March 29, 2021
A couple of months ago, I was talking with a dear friend who had recently lost her mom. Her husband had lost his dad a handful of years earlier. I lost my own mom over twenty years ago. We sat together late into the night and shared memories, shared struggles of missing our loved ones, of not being prepared to let go, and reminiscing about the times we were able to share with each of our respective parents before they passed. We laughed about small shared moments; we cried about momentary meaningful moments, and grieved what we missed--what they missed in no longer being here with us. We celebrated things we learned from them, and traits we share with them, and gifts they gave us, in memory or in experience, that shaped who we are.

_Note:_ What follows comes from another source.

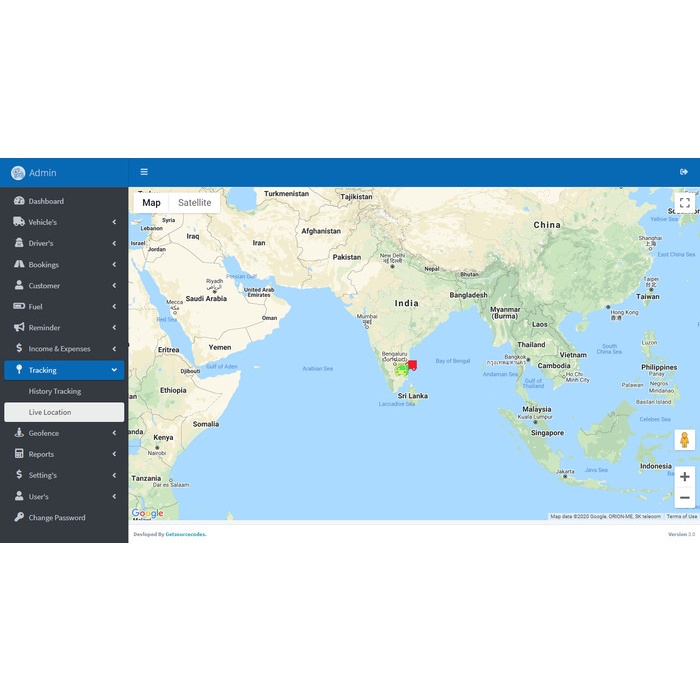Viewport: 700px width, 700px height.
Task: Expand the Driver's submenu
Action: coord(41,243)
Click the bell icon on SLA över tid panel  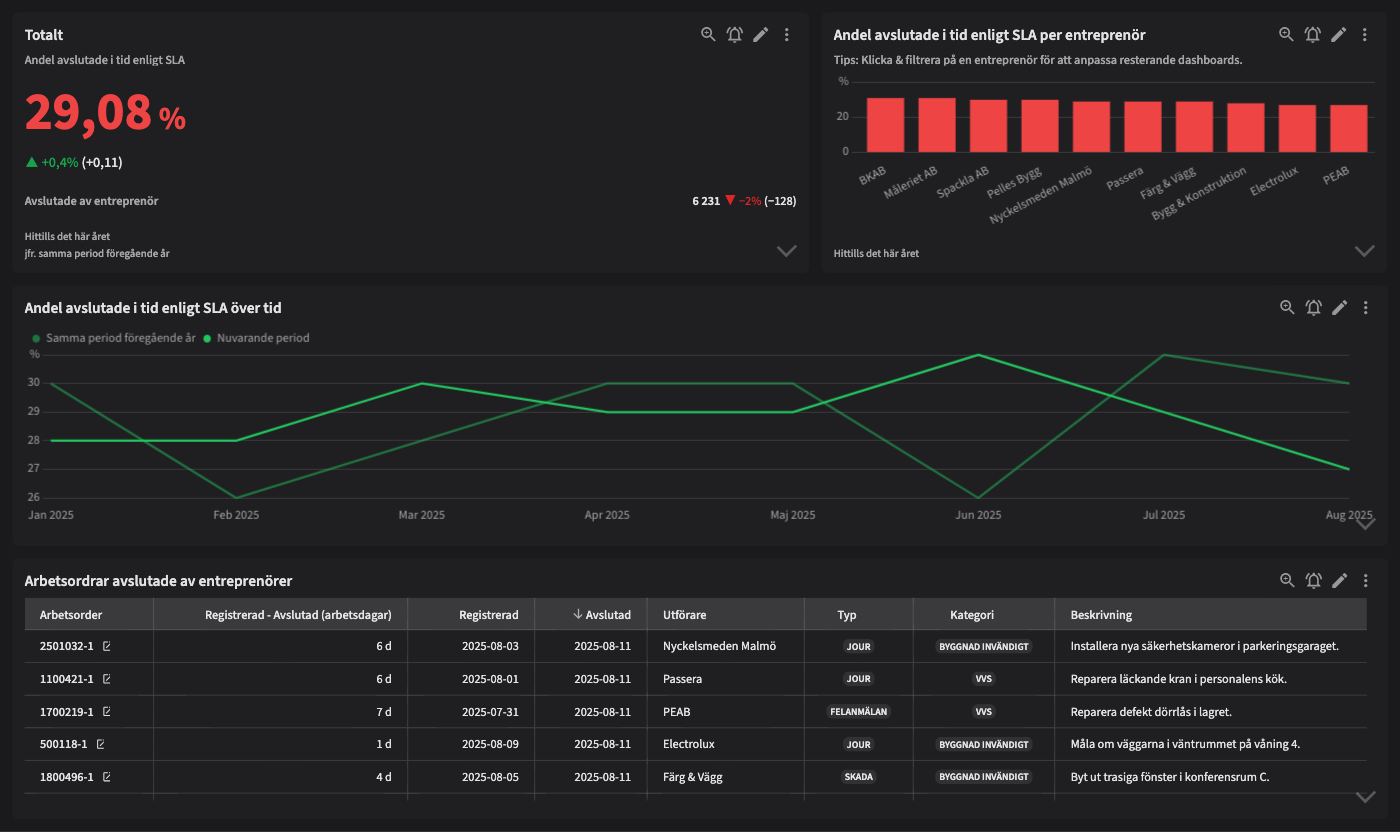click(x=1313, y=307)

I confessed to them something I had never said to anyone, because it seems a little morbid, in light of social norms. I am the picture-taker, the memory keeper of my family. The last pictures taken of my mom, just a few days before her death, were of her holding my niece, her most recent grandbaby. By that time, cancer had ravaged Mom, and she was weak and tired. Still, she said in moments when her fiesty spirit and devotion to family was as strong as ever, that she had never not held one of her grandbabies, and she wasn’t about to let cancer stop her from holding this one. In the photos, we had placed my week-old niece in Mom’s arms, and my sister had her arms underneath my mom’s to stablize her, since she didn’t really have the strength to hold up even that tiny little bundle. Those pictures are hard to look at to this day. Mom’s eyes are beaming, proud of her precious new granddaughter, but she is hunched over in her wheelchair, her face is swollen from the medication, the wig she wore to cover her hair loss is slightly askew, and her smile is tinged with pain. Her spirit was there, but her body was only days from letting go. This is not the image of the vibrant matriarch of the family, filled with zest for life, that I picture when I think of my mom.

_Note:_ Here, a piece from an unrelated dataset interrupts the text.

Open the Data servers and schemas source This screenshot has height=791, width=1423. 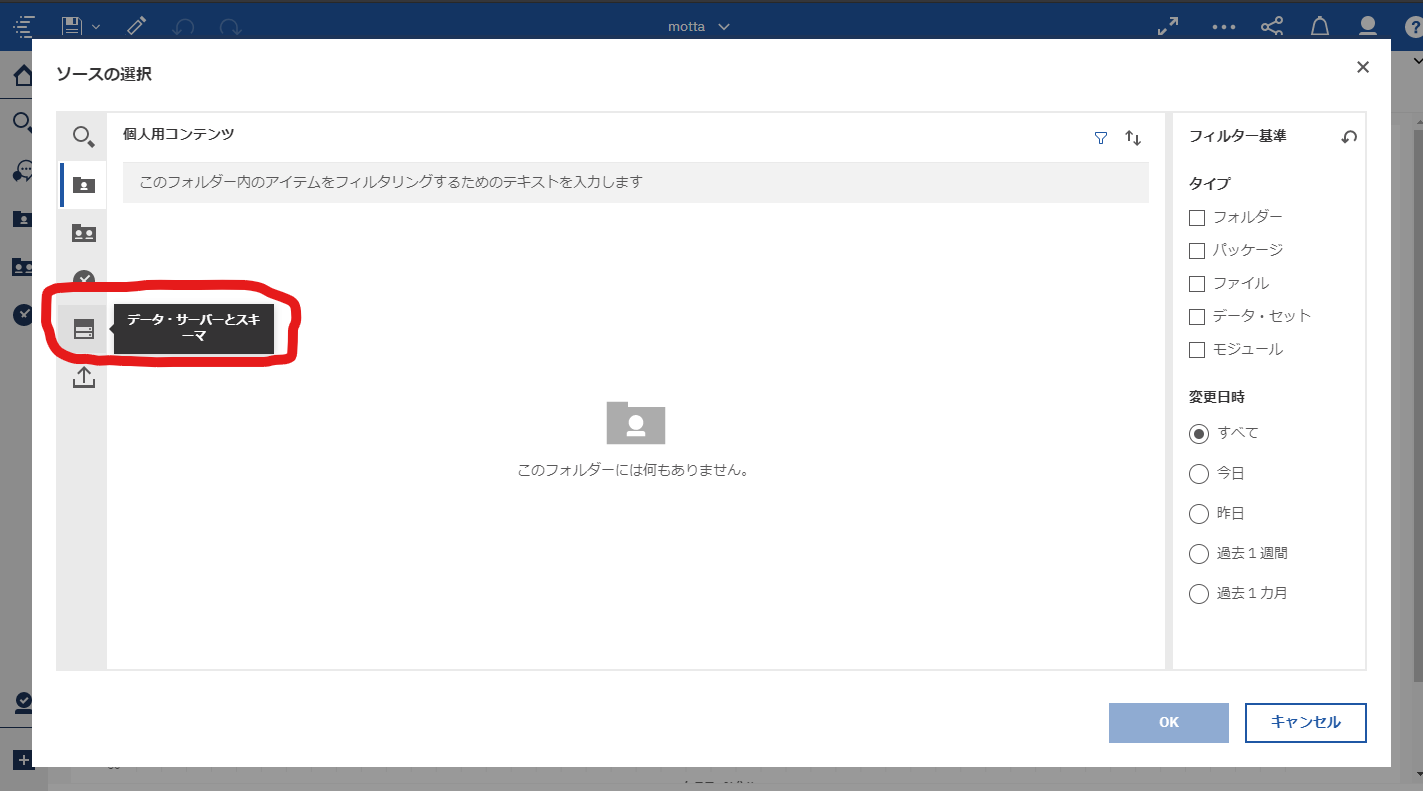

Ironically, then, my confession was that one of my strongest instincts at Mom’s funeral was that I desperately wanted to take a picture of her. Lying in repose at the front of the church, my mom looked beautiful in a dress she’d picked out well in advance for the occasion. She entrusted me to make sure she was buried in a dress she liked--one she knew was a good color on her. Mom liked to look good when she was going out in public. Her face was no longer swollen and sallow; they had taken great pains to make her hair and her make-up beautiful and natural. She was peaceful, no longer in pain, and she looked like the mom we hadn’t seen in months. Her spirit was no longer there, but her body looked like her. I wanted to capture that vision of her to remember that last look, rather than her battle-weary body in the months leading up to her death. I wanted to take a picture of the roomful of loved ones too--family, friends, colleagues, students--who came to pay their respects and to share their stories of how she’d touched their lives. She would have loved that, honestly. But we don’t do that, do we? That’s somehow looked down on as perhaps disrespectful? Uncouth? Irreverent?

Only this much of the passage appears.